We found lower CT-MRI agreement and lower inter-rater agreement on CT for measures of total cerebral atrophy, compared to previous studies that investigated the reliability of total cerebral atrophy measures on CT and MRI [8, 19]. This is likely due to several differences between our study and previous studies. Firstly, our measurement of total cerebral atrophy included a larger range of available scores (range = 0–39) than previous studies (e.g., range = 0–3; [19]. As the magnitude of Kappa is influenced by the number of categories in the measurement scale, this is likely to have affected our Kappa values [17]. Secondly, our measure of total atrophy may have been impacted by the presence of acute stroke lesions. Because we allocated any region obscured by stroke the same score as the homologous region in the opposite hemisphere, any small discrepancies in regional scoring may have inflated differences in the total measure. Despite these differences, however, our analysis still demonstrated fair CT-MRI agreement and inter-rater agreement for total atrophy measures.

Our findings support the use of regional cerebral atrophy measures from CT for future research in patient populations. CT is the most common imaging modality in acute hospital admissions for stroke, so there is great untapped potential for these scans to be used in research studies investigating the relationship between CT-derived neuroimaging measures and post-stroke outcomes.
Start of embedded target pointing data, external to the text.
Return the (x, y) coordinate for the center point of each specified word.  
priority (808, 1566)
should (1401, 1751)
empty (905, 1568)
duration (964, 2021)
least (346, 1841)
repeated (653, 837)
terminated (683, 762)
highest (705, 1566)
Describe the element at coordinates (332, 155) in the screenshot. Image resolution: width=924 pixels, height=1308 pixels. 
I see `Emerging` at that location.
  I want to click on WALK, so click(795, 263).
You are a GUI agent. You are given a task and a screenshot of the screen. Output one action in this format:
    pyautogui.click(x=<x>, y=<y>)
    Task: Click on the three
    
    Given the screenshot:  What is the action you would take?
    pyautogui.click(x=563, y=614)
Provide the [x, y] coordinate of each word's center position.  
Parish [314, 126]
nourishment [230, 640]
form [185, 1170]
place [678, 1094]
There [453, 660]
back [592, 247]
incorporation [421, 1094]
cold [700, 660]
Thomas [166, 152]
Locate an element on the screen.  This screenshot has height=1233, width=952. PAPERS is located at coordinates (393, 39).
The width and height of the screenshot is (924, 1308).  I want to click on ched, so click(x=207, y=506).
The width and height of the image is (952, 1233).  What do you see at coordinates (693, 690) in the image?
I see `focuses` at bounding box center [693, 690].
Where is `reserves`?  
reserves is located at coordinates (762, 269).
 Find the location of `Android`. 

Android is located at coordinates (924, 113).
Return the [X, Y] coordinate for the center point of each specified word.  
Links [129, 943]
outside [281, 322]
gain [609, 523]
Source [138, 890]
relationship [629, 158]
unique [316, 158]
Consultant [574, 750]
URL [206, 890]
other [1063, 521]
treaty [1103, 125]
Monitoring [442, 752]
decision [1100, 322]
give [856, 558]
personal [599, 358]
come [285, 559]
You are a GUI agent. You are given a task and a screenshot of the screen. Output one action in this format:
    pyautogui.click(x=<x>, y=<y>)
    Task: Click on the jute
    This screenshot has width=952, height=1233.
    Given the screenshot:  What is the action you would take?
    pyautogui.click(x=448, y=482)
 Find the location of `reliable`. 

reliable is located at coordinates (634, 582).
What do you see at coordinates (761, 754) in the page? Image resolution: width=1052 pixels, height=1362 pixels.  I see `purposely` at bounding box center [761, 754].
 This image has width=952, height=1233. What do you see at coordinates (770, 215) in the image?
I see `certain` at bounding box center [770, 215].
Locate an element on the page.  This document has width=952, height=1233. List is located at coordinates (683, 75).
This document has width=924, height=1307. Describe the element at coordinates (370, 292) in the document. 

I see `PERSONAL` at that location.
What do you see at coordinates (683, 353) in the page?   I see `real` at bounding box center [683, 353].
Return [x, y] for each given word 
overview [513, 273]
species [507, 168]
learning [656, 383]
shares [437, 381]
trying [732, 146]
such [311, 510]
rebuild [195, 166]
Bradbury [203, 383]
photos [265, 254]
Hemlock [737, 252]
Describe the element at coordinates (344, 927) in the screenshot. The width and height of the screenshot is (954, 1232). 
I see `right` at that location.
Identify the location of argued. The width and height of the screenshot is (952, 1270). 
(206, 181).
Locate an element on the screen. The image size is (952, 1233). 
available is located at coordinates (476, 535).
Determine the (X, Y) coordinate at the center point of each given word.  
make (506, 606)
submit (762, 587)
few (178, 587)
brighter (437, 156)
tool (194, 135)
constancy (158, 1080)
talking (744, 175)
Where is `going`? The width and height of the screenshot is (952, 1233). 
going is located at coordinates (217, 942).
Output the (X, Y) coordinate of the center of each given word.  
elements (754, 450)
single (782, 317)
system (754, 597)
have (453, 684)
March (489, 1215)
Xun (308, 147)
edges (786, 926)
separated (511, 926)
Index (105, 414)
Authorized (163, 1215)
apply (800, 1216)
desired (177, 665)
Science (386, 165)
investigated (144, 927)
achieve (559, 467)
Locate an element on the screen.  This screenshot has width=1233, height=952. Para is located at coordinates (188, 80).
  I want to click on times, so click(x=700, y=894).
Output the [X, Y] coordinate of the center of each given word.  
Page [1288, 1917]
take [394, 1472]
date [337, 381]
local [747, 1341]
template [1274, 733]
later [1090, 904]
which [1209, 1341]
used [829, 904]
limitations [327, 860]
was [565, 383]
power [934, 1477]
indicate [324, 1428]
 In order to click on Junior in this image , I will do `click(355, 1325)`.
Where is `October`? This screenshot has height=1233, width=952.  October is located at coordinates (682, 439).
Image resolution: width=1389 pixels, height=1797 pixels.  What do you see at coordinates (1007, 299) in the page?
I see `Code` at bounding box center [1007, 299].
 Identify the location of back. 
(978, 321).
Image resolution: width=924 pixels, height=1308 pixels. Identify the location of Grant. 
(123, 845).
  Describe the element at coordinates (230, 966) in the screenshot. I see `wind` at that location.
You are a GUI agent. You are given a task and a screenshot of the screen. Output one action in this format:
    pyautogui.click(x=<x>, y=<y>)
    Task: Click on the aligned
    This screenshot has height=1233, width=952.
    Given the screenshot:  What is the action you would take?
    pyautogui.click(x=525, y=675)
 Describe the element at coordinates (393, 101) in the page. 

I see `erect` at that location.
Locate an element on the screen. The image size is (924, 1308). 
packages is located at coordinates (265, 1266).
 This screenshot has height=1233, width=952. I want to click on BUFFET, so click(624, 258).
A particularly interesting avenue for future research is the relationship between regional cerebral atrophy and domain-specific cognitive functioning after stroke, given the clearly demonstrated association between both temporal lobe atrophy and memory, and between frontal lobe atrophy and executive impairments [4]. Furthermore, as localised forms of cerebral atrophy radiologically characterise various dementias [2, 3, 5, 9], future studies should investigate the association between CT-derived regional cerebral atrophy measures and post-stroke dementia. If CT-derived regional atrophy measures are reliably associated with post-stroke cognitive outcomes, cerebral atrophy measures could be incorporated into clinical risk prediction algorithms to help identify patients at risk of post-stroke cognitive impairment and/or post-stroke dementia. This would be particularly valuable should automated atrophy assessment tools become widely available for CT imaging.

There were some limitations in the present study. Firstly, as we used routine clinically acquired CT and MRI brain scans, these often included mild motion artefacts and suboptimal axial slice angulation. This may explain some of the discrepancy in regional cerebral atrophy measures on CT and MRI. Nevertheless, demonstrating the reliability of the GCA scale in a clinically representative sample with ‘imperfect’ brain scans adds substantially to the clinical relevance of the present study. Secondly, we analysed only T1- and T2-MRI so it is not clear whether CT-derived measures of regional cerebral atrophy agree equally well with measures from other MRI sequences, such as fluid attenuated inversion recovery sequences.

Overall, the present study demonstrated that regional cerebral atrophy measures show good agreement between CT and MRI. Furthermore, intra- and inter-rater agreements for regional atrophy measures from CT were broadly compared to measures from MRI. The present study therefore supports the use of routinely acquired CT brain imaging in research, as utilising clinically acquired CT scans will enable important clinical questions to be investigated in highly representative patient samples.